(Text and item location lines)
• • • •

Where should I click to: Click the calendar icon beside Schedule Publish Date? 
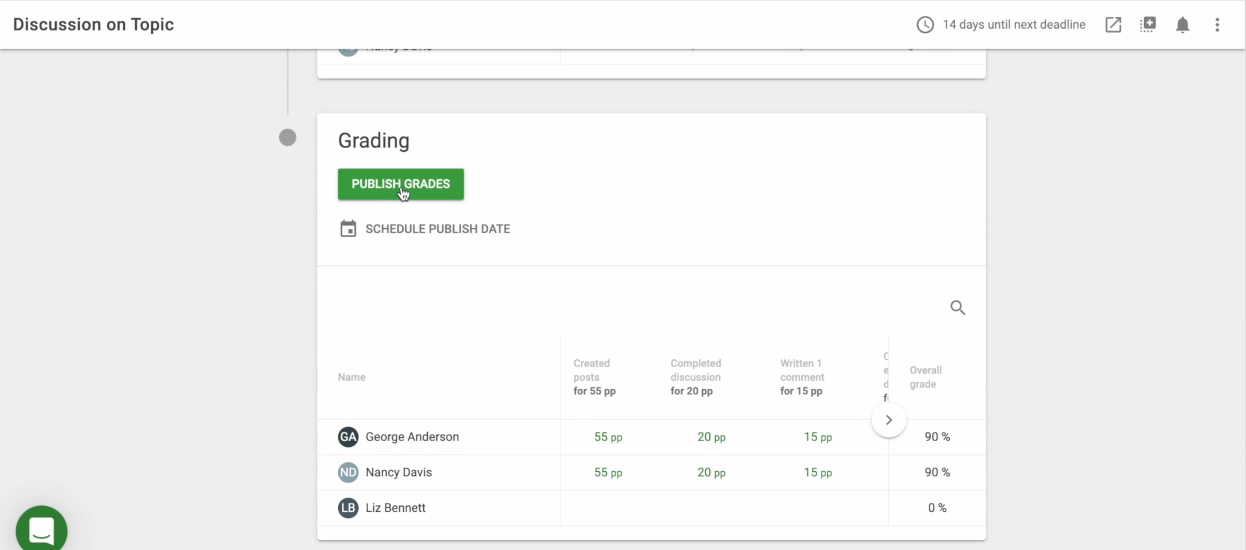click(348, 229)
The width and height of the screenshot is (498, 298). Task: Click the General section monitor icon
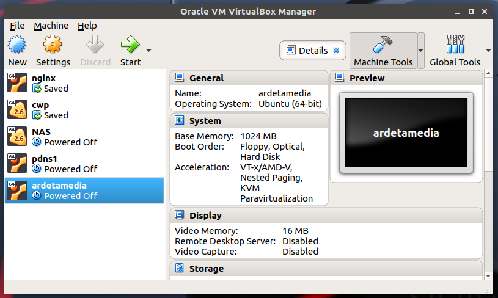point(180,78)
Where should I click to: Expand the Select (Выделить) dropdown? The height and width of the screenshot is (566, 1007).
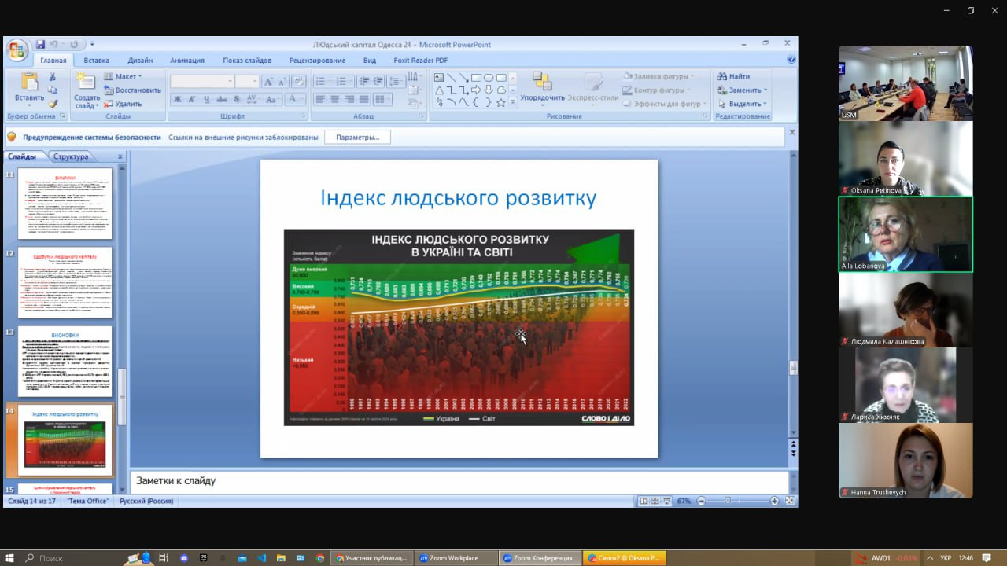[743, 104]
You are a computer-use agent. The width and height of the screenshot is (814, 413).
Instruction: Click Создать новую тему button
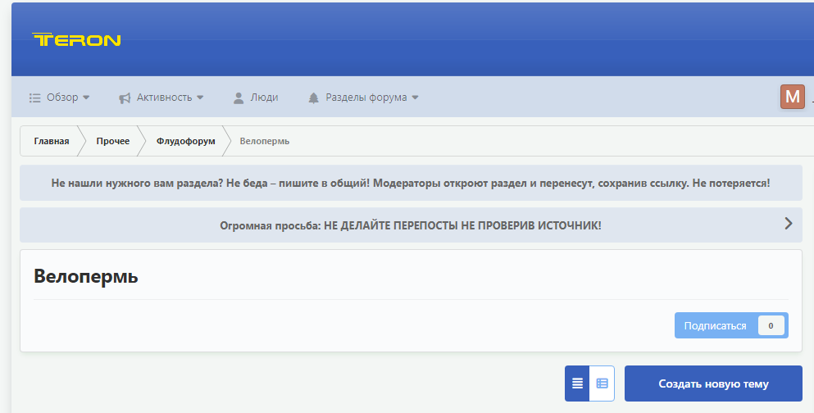(713, 384)
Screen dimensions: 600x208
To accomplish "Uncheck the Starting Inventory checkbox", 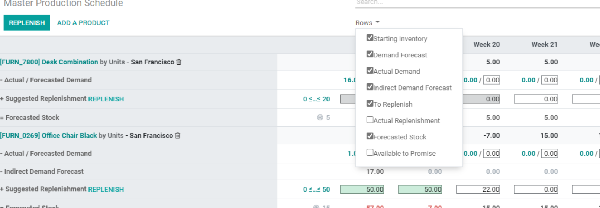I will 370,38.
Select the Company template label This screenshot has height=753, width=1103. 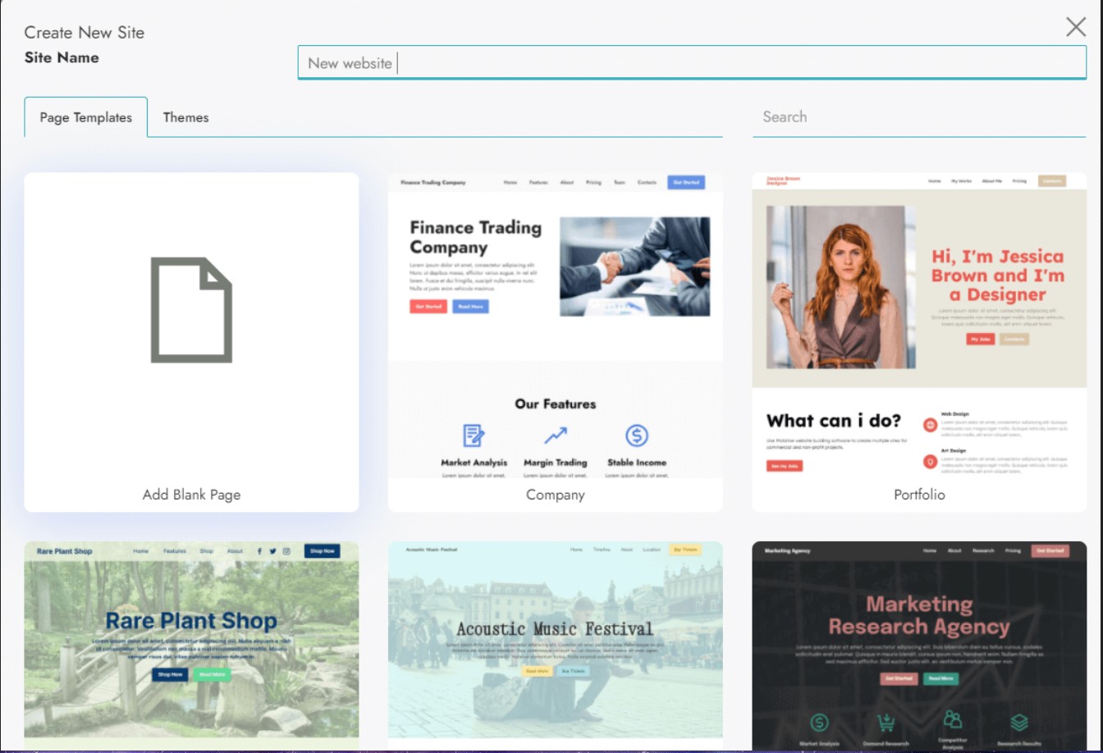555,495
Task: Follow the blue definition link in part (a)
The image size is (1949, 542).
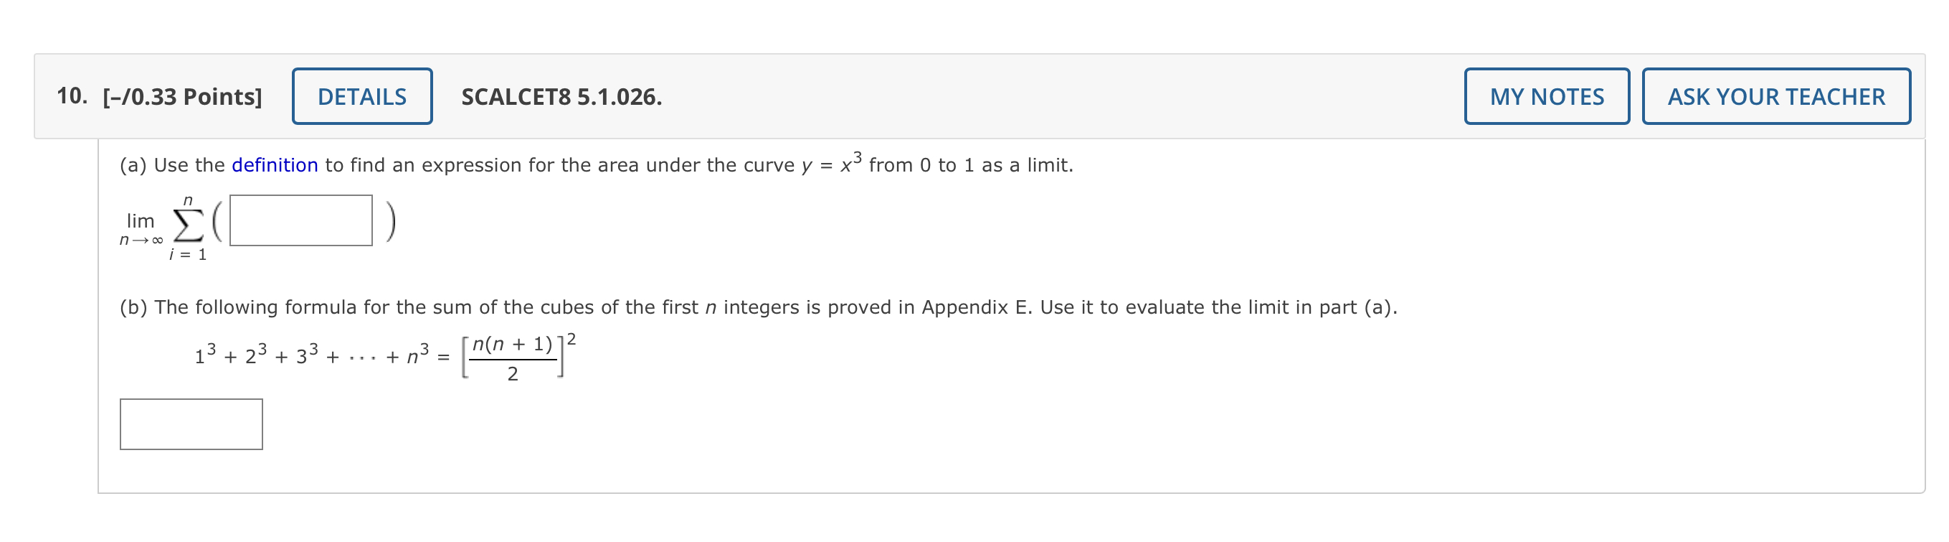Action: tap(275, 165)
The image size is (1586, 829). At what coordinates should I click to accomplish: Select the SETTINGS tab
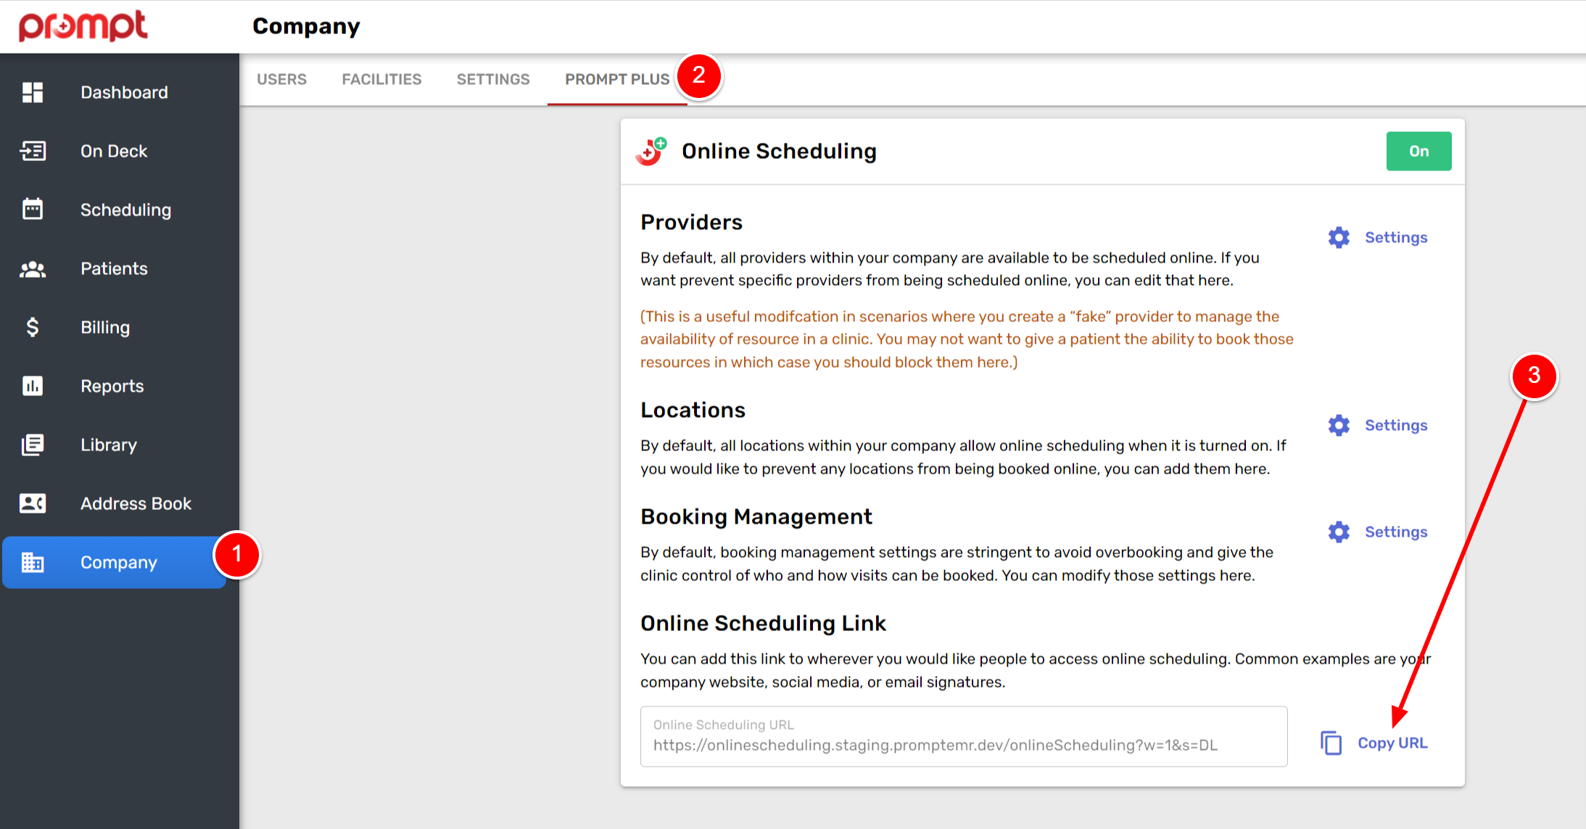[493, 80]
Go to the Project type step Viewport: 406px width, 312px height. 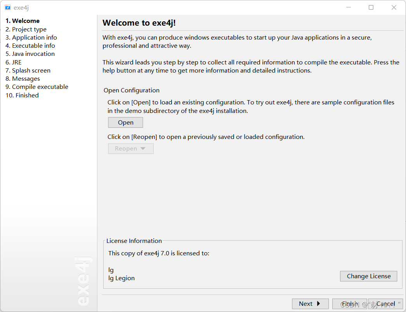click(26, 29)
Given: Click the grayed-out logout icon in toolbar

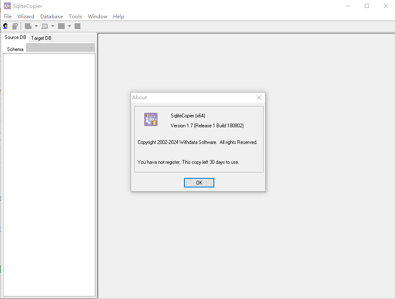Looking at the screenshot, I should point(15,26).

• • • •

WHAT THE EXERCISE ASKS.
Pick out every line above that contains the word "size" and copy each one in full.

OUTPUT FOR THIS TASK.
The image size is (1949, 542).
The image size is (1586, 829). At what coordinates should I click to accomplish: Select the SETTINGS tab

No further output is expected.